Published by Scottish Council for Voluntary Organisations

TFN is published by the Scottish Council for Voluntary Organisations, Mansfield Traquair Centre, 15 Mansfield Place, Edinburgh, EH3 6BB. The Scottish Council for Voluntary Organisations (SCVO) is a Scottish Charitable Incorporated Organisation. Registration number SC003558.

Scotland's charity regulator rolls out new powers


Laws have been strengthened and revised

Changes to Scotland’s charity are now in effect.

The 2023 Act now gives the Office of the Scottish Charity Regulator (OSCR) the power to remove charities from the register that have failed to submit accounts on time and failed to engage with the regulator.

Charities must submit accounts to OSCR within nine months of their financial year end with OSCR saying that this month it will be notifying over 100 charities of the intent to remove them from the register.

Where any of these charities re-engage with OSCR, they will be expected to bring their reporting up to date in order to maintain their registration.

OSCR also has a number of new powers to help the regulator work more effectively to protect charities and their assets. They include: power to direct charities to take particular actions; power to appoint interim trustees; authority to inquire into former charities and former charity trustees; and the ability to require charities and others to provide relevant information.

There is also a stipulation within the new laws to refuse applications from organisations that have no or a negligible connection with Scotland.
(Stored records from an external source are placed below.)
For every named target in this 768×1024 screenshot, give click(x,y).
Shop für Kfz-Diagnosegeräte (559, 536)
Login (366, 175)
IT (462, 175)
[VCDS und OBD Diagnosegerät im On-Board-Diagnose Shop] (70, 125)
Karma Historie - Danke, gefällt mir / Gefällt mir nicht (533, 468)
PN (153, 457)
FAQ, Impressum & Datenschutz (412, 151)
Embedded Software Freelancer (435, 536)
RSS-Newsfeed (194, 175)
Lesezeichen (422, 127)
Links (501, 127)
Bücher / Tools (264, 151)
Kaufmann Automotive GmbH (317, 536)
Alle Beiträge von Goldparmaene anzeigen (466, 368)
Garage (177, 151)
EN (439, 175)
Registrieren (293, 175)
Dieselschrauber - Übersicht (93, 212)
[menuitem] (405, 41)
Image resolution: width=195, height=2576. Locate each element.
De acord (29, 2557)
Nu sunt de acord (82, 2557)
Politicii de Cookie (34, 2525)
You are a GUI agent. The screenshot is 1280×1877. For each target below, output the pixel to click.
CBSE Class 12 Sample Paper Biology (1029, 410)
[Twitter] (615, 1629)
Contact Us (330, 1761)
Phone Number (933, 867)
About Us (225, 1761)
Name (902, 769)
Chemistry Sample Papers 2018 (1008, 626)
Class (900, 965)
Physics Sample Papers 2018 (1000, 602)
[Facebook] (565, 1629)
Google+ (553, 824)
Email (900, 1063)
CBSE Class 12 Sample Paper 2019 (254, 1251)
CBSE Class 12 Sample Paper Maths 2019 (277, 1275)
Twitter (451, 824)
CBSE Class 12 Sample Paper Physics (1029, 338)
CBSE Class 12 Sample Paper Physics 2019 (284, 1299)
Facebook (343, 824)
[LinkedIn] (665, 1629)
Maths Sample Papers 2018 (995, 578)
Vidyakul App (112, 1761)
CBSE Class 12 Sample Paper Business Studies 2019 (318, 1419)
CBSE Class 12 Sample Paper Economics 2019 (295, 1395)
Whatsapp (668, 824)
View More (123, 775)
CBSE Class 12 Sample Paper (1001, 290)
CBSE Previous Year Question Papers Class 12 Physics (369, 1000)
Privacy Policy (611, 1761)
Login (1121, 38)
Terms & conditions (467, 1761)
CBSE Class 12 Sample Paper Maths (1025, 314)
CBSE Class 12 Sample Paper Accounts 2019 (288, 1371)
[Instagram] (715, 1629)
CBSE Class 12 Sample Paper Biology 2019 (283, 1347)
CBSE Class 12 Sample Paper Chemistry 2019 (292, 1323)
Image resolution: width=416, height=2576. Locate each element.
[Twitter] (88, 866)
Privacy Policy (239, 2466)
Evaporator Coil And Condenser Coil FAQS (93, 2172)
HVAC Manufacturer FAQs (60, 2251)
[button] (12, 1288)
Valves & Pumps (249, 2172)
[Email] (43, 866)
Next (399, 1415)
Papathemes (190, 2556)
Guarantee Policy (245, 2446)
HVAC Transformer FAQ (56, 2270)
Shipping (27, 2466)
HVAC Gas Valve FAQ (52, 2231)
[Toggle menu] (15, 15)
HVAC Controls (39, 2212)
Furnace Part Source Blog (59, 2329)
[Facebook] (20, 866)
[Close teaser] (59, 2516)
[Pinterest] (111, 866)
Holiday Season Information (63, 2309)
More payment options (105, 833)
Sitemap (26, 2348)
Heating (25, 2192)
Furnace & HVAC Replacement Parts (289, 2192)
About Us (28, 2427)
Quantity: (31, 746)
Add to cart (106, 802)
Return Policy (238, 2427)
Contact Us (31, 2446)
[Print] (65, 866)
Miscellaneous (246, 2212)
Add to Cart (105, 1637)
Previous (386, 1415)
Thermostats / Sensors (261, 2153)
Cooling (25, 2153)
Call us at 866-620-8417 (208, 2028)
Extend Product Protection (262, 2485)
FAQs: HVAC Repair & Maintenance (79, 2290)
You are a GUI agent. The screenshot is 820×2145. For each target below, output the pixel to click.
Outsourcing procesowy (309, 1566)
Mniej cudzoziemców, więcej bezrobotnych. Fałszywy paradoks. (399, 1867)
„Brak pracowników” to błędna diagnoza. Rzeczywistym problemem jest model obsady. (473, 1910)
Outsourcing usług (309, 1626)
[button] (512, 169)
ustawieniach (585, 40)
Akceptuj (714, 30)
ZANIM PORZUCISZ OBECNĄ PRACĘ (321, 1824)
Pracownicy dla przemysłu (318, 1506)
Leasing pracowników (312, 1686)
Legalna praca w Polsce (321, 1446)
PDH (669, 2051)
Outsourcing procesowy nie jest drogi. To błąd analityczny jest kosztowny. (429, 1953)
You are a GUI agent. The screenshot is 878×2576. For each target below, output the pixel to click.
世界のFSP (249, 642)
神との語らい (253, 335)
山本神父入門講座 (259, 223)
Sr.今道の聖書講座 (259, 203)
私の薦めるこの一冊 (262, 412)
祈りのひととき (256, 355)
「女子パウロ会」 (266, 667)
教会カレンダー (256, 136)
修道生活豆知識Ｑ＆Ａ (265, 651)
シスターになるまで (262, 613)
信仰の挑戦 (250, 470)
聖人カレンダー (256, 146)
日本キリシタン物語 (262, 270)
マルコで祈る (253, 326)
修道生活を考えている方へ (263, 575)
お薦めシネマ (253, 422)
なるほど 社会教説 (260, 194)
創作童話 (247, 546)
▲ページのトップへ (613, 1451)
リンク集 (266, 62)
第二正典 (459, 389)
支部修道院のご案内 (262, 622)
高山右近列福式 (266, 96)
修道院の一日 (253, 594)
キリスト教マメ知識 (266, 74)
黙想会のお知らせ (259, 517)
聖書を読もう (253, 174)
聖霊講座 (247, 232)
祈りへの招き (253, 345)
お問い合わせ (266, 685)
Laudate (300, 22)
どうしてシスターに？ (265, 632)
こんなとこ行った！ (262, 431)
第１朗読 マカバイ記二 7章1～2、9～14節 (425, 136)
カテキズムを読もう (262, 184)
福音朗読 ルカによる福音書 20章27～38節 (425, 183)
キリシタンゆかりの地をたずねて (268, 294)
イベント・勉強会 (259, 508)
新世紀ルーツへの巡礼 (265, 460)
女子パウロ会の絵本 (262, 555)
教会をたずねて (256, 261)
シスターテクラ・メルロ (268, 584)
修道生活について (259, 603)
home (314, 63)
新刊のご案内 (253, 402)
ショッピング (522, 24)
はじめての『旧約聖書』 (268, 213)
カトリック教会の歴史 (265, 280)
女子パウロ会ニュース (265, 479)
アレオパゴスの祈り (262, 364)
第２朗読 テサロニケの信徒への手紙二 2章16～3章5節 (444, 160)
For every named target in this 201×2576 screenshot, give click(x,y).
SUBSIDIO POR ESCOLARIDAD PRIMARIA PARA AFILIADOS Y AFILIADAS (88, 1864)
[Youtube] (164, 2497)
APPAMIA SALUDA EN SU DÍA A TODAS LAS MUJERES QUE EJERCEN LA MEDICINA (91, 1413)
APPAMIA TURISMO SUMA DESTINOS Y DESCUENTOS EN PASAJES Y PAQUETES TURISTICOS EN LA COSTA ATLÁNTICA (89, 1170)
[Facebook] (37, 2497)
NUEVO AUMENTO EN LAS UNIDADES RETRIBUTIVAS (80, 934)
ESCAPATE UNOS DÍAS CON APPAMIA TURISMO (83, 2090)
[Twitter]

To decide on this, the regulator will need to look at factors including whether the organisation has a principal office in Scotland, occupies premises or carries out activities here. Experience so far indicates that this will not be an issue for the overwhelming majority of applicants.

Most of these are SCIOs (Scottish Charitable Incorporated Organisations), which in any case have always required to have a principal office address in Scotland.

However, the new measure will ensure that OSCR can deal with issues where they arise with organisations applying under other legal forms. 

The requirement to have a connection to Scotland will apply to existing charities on the Scottish Charity Register from 1 October 2024, but OSCR is already in touch with the charities they are aware of that are likely to be affected to try to resolve the issues involved.

And OSCR will no longer ask charities to use its Notifiable Events process to inform it when something serious has happened to the charity.

It said the scheme was not always achieving its aims.

“We found that there were mismatched perceptions and expectations around the use of Notifiable Events, the responsibilities of charity trustees, and the role of OSCR in dealing with the issues raised,” OSCR stated.

It added: “If a charity trustee, staff member or volunteer tells us about an issue through our concerns form, we will assess this in the usual way. We will then determine if there is a need for OSCR to take any regulatory action, or if we need to provide further support and guidance.

“By ending the Notifiable Events process and instead receiving appropriate concerns through our concern form, we will be able to prioritise our resources more effectively, deal with important issues quickly, and ensure trustees are clear about what they need to do to ensure their charity is well governed.”